◆ **THE PROBLEM**: Set down each record below precisely, skipping the pictures.

◆ **PROVIDED DATA**:
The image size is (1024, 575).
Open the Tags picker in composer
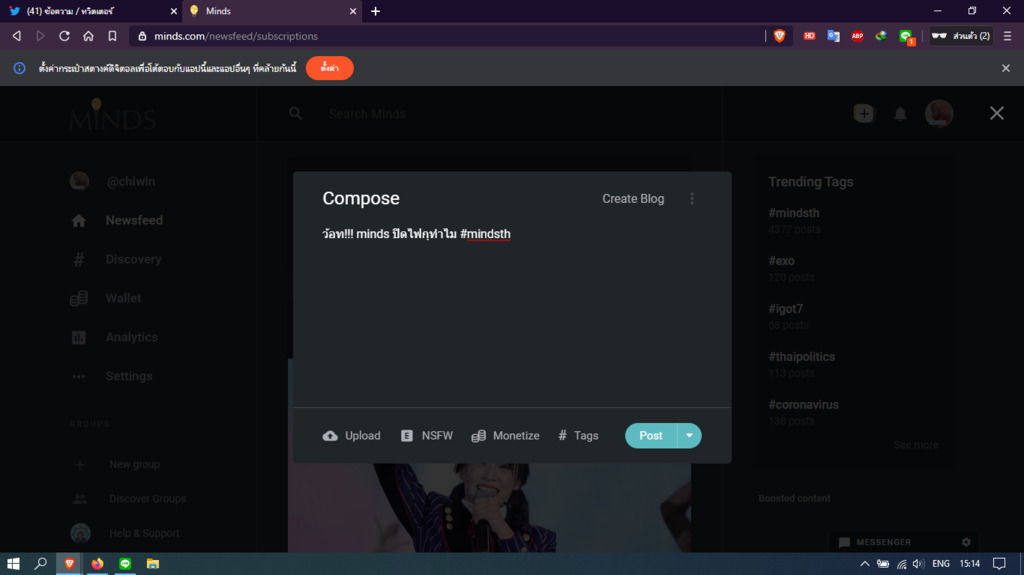coord(578,436)
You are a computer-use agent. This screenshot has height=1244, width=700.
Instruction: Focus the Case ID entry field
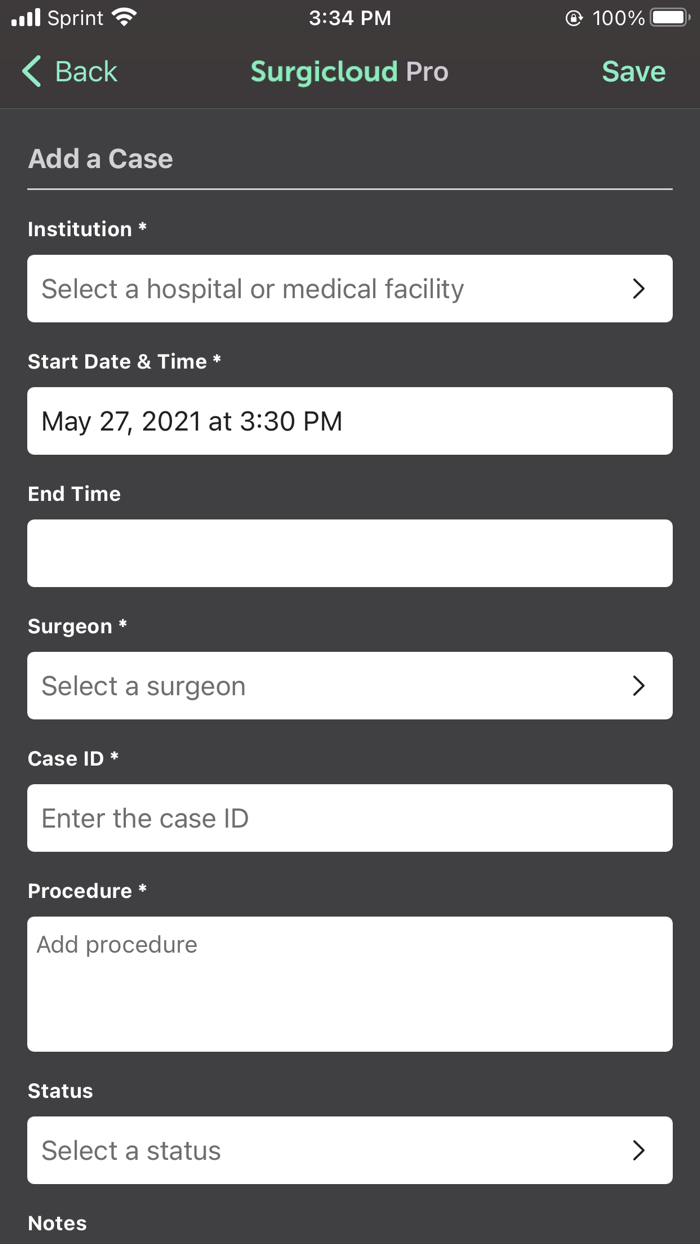[x=350, y=818]
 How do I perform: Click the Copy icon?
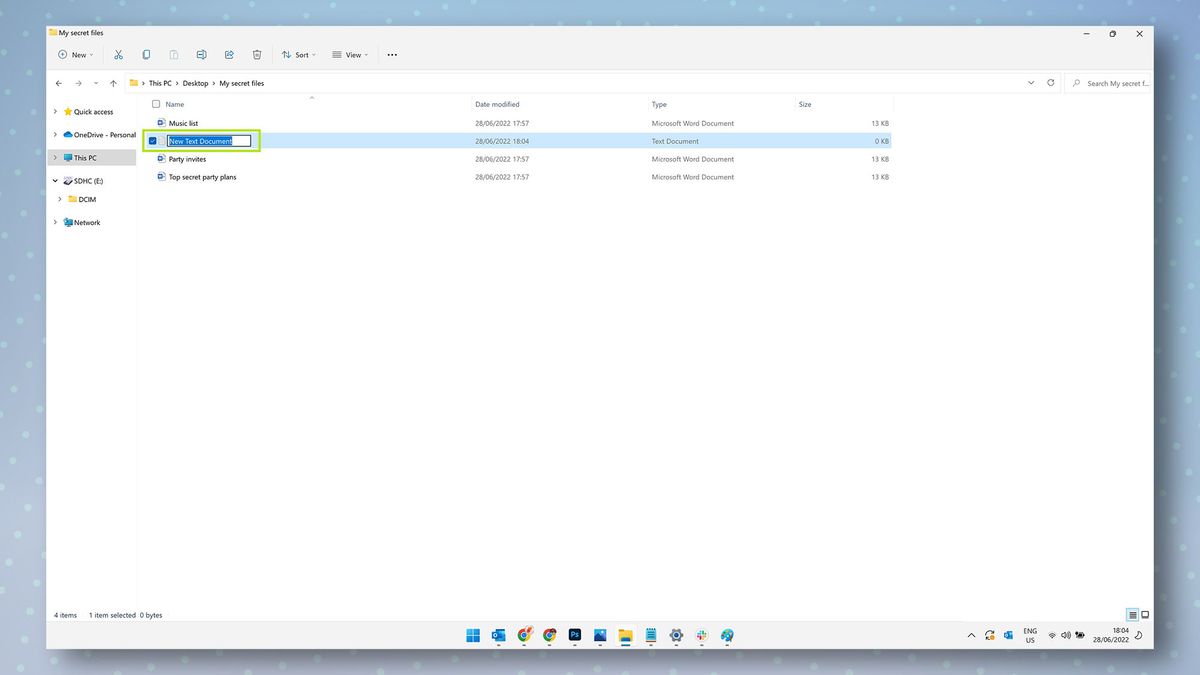pyautogui.click(x=146, y=54)
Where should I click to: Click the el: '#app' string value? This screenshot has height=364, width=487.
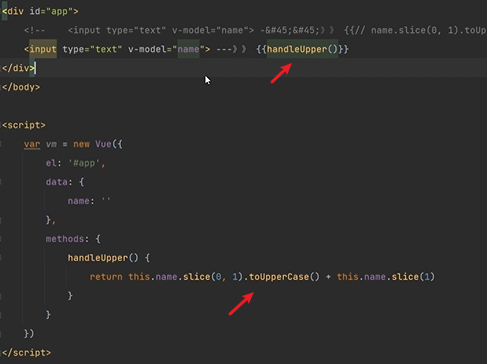[87, 163]
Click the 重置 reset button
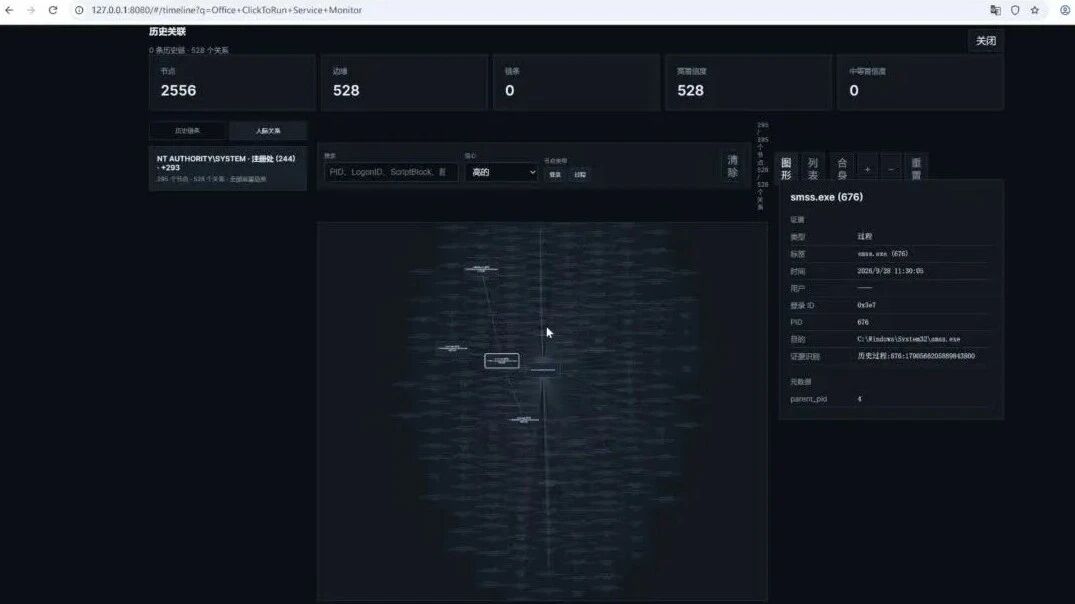 pyautogui.click(x=916, y=169)
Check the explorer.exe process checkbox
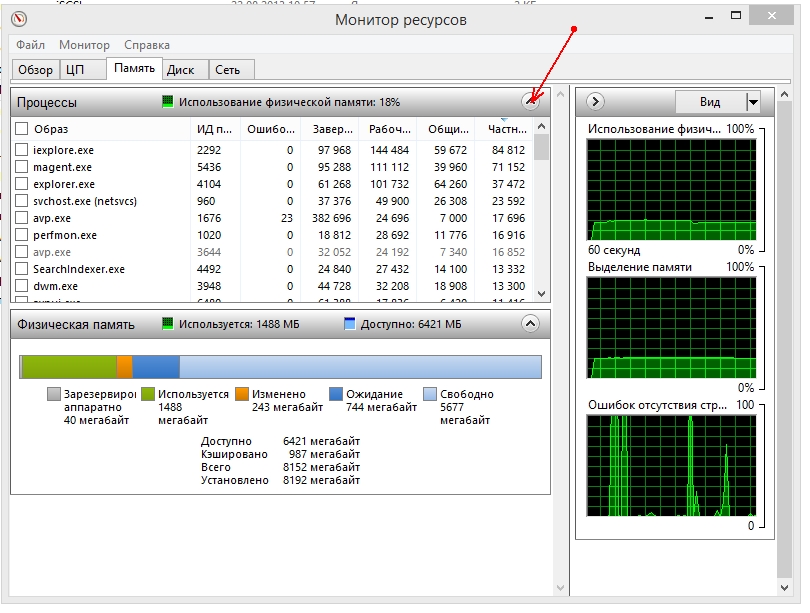 click(x=22, y=184)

◆ **ANSWER BELOW**:
The image size is (1024, 575).
Open the Tags picker in composer
coord(578,436)
You are a computer-use agent. This screenshot has height=1244, width=700.
Instruction: Focus the Case ID entry field
[x=350, y=818]
 How do I perform: Click the Copy icon?
pyautogui.click(x=146, y=54)
Where should I click to: Click the el: '#app' string value? This screenshot has height=364, width=487.
[87, 163]
Click the 重置 reset button
 pyautogui.click(x=916, y=169)
Check the explorer.exe process checkbox
 click(x=22, y=184)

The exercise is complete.